Restrospectiva de Segurança em 2015
Relembre os fatos marcantes da área de segurança da informação em 2015.
A área de Infosec é tudo menos entediante. Se 2014 foi marcado pela descoberta de mega-vulnerabilidades como o HeartBleed e Shellshock, 2015 foi marcado pelos avanços em pesquisas de riscos sobre a internet das coisas e também pela enorme repercussão da violação de dados do site Ashley Madison. Veja o que aconteceu de mais relevante em 2015:
Janeiro
Finalmente chegou o final do suporte ao Windows 2003, o que não impede que diversas organizações continuem a utilizar este sistema operacional vulnerável até mesmo em aplicações externas, para a alegria de hackers e angústia dos profissionais de segurança.
Fevereiro
A Lenovo se envolve em polêmica pela descoberta que seus notebooks vinham com o adware Superfish instalado, o qual além da desagradável publicação de anúncios indesejados na navegação, ainda abria as portas para ataques contra o usuário. E no segundo semestre, foi a vez da Dell repetir o feito.
Março
Nova vulnerabilidade no OpenSSL é descoberta. Ainda que não fosse tão grave quando o Heartbleed por se limitar a permitir ataques de negação de serviço, qualquer vulnerabilidade no OpenSSL sempre merece atenção, pela larga utilização deste componente.
Abril
Chega a vez da primeira grande vulnerabilidade do ano em servidores Microsoft, a qual possibilita ataques contra servidores web. Organizações que não possuem processos estruturados para garantir a atualização dos seus servidores passaram por problemas por isto.
Maio
Segundo o FBI, um hacker teria demonstrado a capacidade de comandar em pleno vôo certos sistemas da aeronave a partir da conexão do seu laptop com a rede do sistema de entretenimento à bordo. Além dos óbvios riscos, o assunto também gerou polêmica sobre os limites éticos de certos testes de segurança não-solicitados (e com outros passageiros à bordo).
Julho
Bem-vindo Windows 10! Ainda que com alguns questionamentos sobre segurança e privacidade, o Windows 10 resolve vários dos problemas do Windows 8. O upgrade gratuito vai até o ano que vem, mas a taxa de adoção dá sinais de cansaço, e o Windows 7 segue sendo o sistema operacional mais usado ainda.

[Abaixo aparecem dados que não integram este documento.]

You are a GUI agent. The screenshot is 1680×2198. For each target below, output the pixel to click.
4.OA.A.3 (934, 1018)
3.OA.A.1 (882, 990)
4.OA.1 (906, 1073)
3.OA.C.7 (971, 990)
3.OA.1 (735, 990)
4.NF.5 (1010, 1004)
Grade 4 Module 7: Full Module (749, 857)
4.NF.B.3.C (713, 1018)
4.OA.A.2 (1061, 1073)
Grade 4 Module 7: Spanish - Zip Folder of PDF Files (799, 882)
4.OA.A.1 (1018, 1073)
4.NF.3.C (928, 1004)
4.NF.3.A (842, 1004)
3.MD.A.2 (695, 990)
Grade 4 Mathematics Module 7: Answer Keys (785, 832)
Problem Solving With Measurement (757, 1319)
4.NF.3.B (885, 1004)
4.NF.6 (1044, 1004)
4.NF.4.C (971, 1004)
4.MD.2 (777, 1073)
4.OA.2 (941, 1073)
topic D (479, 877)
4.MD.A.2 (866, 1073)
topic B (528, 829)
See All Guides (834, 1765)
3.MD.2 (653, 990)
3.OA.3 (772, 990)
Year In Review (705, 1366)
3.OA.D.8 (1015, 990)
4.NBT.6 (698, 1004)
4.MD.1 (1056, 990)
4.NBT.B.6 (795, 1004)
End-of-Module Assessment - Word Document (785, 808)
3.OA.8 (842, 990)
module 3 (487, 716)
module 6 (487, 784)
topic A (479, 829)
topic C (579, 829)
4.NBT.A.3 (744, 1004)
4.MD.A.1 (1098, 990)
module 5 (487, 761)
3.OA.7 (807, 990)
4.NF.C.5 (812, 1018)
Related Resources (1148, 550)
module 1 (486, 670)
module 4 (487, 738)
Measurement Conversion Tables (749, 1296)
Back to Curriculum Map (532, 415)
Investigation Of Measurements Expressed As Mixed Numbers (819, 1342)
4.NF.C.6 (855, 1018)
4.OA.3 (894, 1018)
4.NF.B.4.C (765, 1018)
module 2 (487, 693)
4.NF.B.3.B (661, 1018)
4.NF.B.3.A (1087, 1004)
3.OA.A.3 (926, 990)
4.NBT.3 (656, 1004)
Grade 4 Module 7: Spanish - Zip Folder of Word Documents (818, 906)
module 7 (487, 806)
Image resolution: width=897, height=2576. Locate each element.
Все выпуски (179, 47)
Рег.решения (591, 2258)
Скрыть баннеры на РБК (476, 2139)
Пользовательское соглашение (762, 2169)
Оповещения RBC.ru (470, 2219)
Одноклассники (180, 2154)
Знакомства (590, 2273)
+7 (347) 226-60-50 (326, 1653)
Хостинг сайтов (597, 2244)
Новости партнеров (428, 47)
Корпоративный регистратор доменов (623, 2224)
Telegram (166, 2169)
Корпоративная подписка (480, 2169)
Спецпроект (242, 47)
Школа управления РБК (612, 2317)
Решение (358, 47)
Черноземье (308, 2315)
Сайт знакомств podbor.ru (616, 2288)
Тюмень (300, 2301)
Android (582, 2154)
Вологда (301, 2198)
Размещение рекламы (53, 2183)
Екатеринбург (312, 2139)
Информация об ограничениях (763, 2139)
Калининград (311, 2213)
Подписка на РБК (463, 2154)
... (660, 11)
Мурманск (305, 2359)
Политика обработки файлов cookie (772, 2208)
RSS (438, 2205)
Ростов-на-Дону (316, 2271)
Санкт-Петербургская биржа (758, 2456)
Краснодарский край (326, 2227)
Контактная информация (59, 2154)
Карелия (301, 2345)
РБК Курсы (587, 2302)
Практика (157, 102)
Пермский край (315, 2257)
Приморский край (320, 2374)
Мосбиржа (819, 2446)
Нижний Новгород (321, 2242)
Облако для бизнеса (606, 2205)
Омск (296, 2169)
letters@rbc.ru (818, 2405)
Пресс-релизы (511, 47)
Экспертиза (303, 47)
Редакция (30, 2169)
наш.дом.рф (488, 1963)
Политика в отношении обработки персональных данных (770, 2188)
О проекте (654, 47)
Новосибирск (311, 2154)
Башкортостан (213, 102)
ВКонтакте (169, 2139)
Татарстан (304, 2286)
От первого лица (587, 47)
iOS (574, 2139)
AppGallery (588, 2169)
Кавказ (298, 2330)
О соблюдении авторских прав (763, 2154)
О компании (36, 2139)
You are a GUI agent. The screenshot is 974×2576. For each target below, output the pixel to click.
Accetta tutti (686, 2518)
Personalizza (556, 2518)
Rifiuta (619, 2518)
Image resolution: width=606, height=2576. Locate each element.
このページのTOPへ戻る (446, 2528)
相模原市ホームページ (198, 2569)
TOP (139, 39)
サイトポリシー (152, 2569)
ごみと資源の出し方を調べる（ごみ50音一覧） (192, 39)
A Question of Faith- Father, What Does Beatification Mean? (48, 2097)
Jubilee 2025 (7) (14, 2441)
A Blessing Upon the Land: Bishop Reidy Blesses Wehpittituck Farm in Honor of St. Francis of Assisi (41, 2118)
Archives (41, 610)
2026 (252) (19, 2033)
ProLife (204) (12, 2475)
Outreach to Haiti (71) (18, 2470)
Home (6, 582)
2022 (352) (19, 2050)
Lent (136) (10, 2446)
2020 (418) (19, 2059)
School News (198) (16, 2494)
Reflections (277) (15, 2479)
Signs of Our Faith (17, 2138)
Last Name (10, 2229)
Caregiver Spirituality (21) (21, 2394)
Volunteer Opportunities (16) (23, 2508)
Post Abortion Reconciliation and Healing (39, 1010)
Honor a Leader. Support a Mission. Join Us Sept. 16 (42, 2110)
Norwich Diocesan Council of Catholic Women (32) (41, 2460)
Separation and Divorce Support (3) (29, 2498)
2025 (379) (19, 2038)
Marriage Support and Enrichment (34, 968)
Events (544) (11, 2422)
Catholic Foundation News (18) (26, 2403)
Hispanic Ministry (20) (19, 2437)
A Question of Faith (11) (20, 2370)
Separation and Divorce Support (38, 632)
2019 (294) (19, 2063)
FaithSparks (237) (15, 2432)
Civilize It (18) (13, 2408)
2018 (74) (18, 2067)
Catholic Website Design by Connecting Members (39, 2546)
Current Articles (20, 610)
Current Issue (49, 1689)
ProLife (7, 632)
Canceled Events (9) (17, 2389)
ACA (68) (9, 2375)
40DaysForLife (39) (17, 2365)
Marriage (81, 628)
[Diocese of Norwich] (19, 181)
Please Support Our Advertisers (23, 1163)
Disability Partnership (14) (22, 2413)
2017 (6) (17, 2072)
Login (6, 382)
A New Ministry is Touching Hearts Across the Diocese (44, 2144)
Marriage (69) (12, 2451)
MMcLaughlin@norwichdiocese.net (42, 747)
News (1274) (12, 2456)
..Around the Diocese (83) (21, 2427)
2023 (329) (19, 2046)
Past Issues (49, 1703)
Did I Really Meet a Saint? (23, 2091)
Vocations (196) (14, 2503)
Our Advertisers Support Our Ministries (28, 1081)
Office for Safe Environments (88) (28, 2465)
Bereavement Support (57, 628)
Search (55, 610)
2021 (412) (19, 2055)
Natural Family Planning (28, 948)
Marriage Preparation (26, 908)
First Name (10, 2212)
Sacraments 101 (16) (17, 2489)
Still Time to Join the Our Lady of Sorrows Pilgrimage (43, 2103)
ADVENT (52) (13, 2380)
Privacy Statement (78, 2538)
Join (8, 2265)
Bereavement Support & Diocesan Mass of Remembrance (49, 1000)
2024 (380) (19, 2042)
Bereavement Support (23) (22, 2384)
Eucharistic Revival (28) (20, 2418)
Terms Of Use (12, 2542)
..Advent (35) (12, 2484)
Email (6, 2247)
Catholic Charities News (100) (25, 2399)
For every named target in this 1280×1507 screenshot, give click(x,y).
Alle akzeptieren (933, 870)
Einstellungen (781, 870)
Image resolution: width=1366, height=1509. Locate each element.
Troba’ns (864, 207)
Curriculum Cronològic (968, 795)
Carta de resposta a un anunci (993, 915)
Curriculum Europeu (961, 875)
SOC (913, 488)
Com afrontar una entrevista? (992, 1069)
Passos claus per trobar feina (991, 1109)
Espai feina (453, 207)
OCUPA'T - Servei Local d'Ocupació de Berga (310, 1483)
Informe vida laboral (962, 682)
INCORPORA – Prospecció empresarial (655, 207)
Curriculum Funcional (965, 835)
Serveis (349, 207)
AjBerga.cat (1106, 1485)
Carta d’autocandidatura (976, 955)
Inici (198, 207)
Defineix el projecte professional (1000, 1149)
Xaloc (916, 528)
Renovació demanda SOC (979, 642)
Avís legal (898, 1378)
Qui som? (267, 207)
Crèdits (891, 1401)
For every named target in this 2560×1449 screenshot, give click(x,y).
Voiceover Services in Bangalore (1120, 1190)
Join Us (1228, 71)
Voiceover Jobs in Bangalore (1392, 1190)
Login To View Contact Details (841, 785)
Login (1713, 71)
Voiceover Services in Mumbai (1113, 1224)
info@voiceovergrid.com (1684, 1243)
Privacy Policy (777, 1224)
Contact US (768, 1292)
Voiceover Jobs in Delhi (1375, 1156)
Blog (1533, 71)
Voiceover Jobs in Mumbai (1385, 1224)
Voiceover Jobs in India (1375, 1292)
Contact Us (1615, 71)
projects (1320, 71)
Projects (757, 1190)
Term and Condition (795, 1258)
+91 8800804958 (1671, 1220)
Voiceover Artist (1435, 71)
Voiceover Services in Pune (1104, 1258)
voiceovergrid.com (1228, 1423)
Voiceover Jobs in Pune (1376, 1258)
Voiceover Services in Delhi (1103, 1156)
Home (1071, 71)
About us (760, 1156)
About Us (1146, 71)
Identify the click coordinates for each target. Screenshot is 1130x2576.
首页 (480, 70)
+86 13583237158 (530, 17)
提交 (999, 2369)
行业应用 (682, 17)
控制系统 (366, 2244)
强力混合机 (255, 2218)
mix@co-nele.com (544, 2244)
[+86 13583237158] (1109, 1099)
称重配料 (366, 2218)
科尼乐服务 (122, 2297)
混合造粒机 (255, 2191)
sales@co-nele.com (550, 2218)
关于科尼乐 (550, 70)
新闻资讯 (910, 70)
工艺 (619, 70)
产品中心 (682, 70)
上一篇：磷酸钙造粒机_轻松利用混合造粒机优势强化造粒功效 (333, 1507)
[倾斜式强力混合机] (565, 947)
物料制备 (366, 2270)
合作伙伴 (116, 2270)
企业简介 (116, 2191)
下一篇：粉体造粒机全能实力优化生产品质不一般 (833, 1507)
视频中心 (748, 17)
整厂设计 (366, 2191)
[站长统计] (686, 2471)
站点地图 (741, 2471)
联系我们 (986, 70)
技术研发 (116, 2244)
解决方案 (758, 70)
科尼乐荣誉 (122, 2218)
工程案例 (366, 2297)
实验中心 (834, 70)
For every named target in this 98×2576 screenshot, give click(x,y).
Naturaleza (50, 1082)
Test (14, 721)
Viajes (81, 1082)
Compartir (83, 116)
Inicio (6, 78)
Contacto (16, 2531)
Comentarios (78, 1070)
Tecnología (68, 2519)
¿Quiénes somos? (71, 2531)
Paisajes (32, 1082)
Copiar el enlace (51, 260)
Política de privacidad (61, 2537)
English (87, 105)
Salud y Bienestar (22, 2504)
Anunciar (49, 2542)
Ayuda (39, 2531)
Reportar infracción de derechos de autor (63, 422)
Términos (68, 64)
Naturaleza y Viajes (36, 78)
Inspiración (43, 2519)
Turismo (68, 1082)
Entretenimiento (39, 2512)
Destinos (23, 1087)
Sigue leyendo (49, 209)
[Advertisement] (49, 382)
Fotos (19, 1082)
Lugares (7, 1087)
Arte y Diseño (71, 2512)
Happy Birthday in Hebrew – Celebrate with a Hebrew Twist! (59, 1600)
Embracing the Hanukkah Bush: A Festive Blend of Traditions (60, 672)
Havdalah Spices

E depois dos aviões, chega a vez dos automóveis, com as radicais demonstrações dos riscos de conectar tudo na internet. Afinal, se seu carro acessa a internet, a internet também pode acessar seu carro.
Agosto
O mês foi marcada pela bombástica notícia do vazamento da lista de usuários e dados pessoais do site Ashley Madison, voltando para encontros extra-conjugais. O vazamento pode inclusive ter levado a casos de suicídios, mostrando que o impacto do vazamento de dados de clientes traz consequências dramáticas. Há relatos também de tentativas de extorsão dos usuários.
O site já não traz mais o selo de “100% discreto”
Setembro
Embora ainda seja a opção de smartphone mais seguro no geral, o iPhone também não fica livre de sustos. Uma versão pirata da plataforma de desenvolvimento de aplicativos foi usada por diversas empresas e incluía código malicioso sem o conhecimento dos programadores na hora da compilação. Mais de 300 aplicativos perigosos foram banidos da Apple Store como consequência.
Outubro
O Ransomware ganha seus minutos de fama, com uma reportagem no Fantástico falando sobre estas ameaças virtuais e chamando a atenção para pequenas empresas que nem sempre tem os recursos no ar para se recuperar com facilidade do sequestro de seus dados.
Novembro
Boatos sobre condutas antiéticas em torneios de hackers levam a uma ação de vingança contra o Exército Brasileiro, que teve servidores invadidos e senhas divulgadas. Além do vazamento de dados, os hackers teriam deixado para trás alguns “presentes”. Pouco se sabe sobre como isto foi tratado internamente.
Dezembro
A Juniper comunica a descoberta de um backdoor no código fonte do seu sistema operacional seguro ScreenOS, usando em appliances de firewall. A grande suspeita é que o backdoor tenha sido introduzido por algum agente de estado, possivelmente a NSA. A notícia ainda segue tendo desdobramentos.
A Microsoft entra novamente nas manchetes, com uma vulnerabilidade que permite o controle remoto de servidores DNS rodando Windows Server, no que se espera seja o último grande bug do ano. Mas ainda temos alguns dias!